> _Requirement 1_
According to the notebook on attribution using daily scaling, what does it have in common with the previous attribution notebook, and how does it differ? Please answer in one to three sentences.
> _Requirement 2_
In the daily scaling attribution notebook, name every object brought in with a "from ... import" statement, along with the module it comes from.
> _Requirement 3_
Carry on with the daily scaling attribution notebook from the point where it ends.

> _Text segment_
# Attribution using daily scaling

This notebook is similar to the previous attribution notebook in that it calculates the probability ratios for an event.
However, it differs in how the counterfactual climates are represented.
In this notebook the counterfactual climate is instead represented by shifting the daily values based on the relationship between GMST and either the monthly median or monthly quantiles.
The method is adapted from [Gilford et. al. (2022)](https://ascmo.copernicus.org/articles/8/135/2022/).

Note that this method is experimental and requires further development.

# Attribution: Observations

In [None]:
import glob
import os
from functools import partial

import attribution.funcs
import attribution.utils
import attribution.validation
import cartopy.crs as ccrs
import iris
import iris.plot as iplt
import numpy as np
import scipy.stats as scstats
from attribution.config import init_config
from climix.metadata import load_metadata
from dask.distributed import Client
from iris_utils.utils import get_weights
from matplotlib import pyplot as plt

In [None]:
client = Client()

We load in the the configuration from the project `.yml`.

In [None]:
CFG = init_config()

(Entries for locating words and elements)
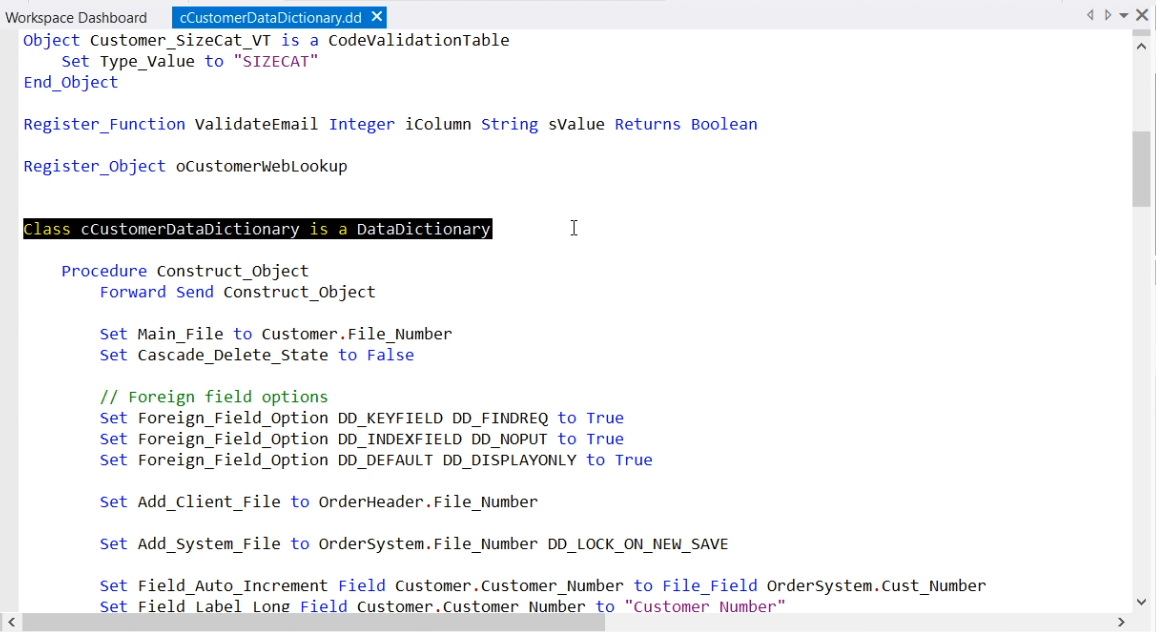The width and height of the screenshot is (1156, 632).
Task: Click the vertical scrollbar down arrow
Action: 1141,602

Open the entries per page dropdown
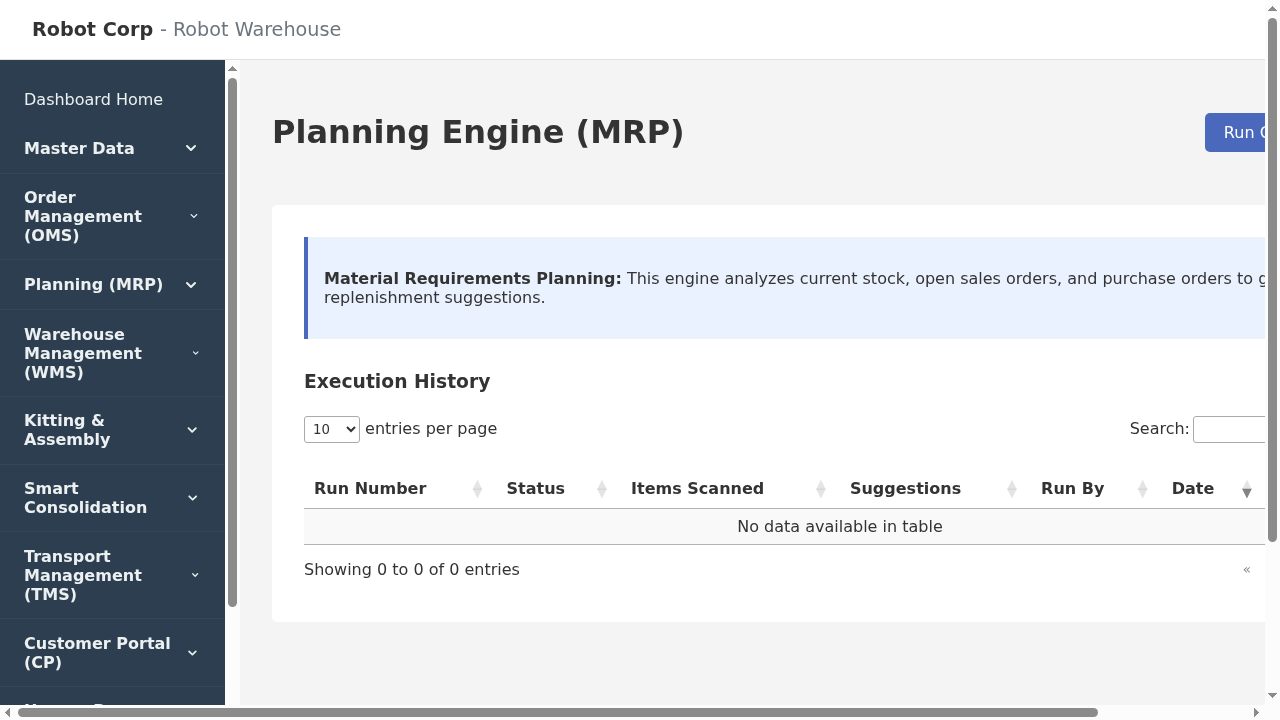[331, 429]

> _Written response 1_
Like the previous attribution notebook, it calculates the probability ratios for an event. It differs in how the counterfactual climate is represented: the daily values are shifted based on the relationship between GMST and either the monthly median or monthly quantiles.

> _Written response 2_
- partial, from functools
- init_config, from attribution.config
- load_metadata, from climix.metadata
- Client, from dask.distributed
- get_weights, from iris_utils.utils
- pyplot (as plt), from matplotlib

> _Written response 3_
In [None]:
# CFG

Fetch the prepared datasets

In [None]:
files = glob.glob(CFG["paths"]["project_folder"] + f"/{CFG['variable']}*.nc*")

In [None]:
files

In [None]:
variable = CFG["variable"][0]
print(variable)

### Event definition
We want to check how many days above 25 degrees there was during 2018.
So before we can define the threshold we have to calculate the index.

In [None]:
index_name = CFG["index_name"][0]
print(index_name)

In [None]:
index_catalog = load_metadata()
index = index_catalog.prepare_indices([index_name])[0]

## GridClim
Load GridClim

In [None]:
file = glob.glob(CFG["paths"]["project_folder"] + f"/{variable}*GridClim*.nc")

In [None]:
# GridClim is the first file in the list.
iris.FUTURE.datum_support = True
cube = iris.load_cube(file)

Remove leap days. Their inclusion makes the quantile shifting problematic.

In [None]:
# Add a leap day cooridnate.
iris.coord_categorisation.add_categorised_coord(
    cube,
    "leap",
    "time",
    lambda coord, value: coord.units.num2date(value).month == 2
    and coord.units.num2date(value).day == 29,
)
#  Create the constraint.
leap_constraint = iris.Constraint(leap=False)
# Here remove leap days
cube = cube.extract(leap_constraint)

And some coord. categorisation.

In [None]:
# Add more time categorisation.
iris.coord_categorisation.add_month_number(cube, "time")
iris.coord_categorisation.add_year(cube, "time")

In [None]:
cube_av = attribution.utils.compute_spatial_average(cube)

### Compute index

In [None]:
index_cube = attribution.utils.compute_index(cube, index, client)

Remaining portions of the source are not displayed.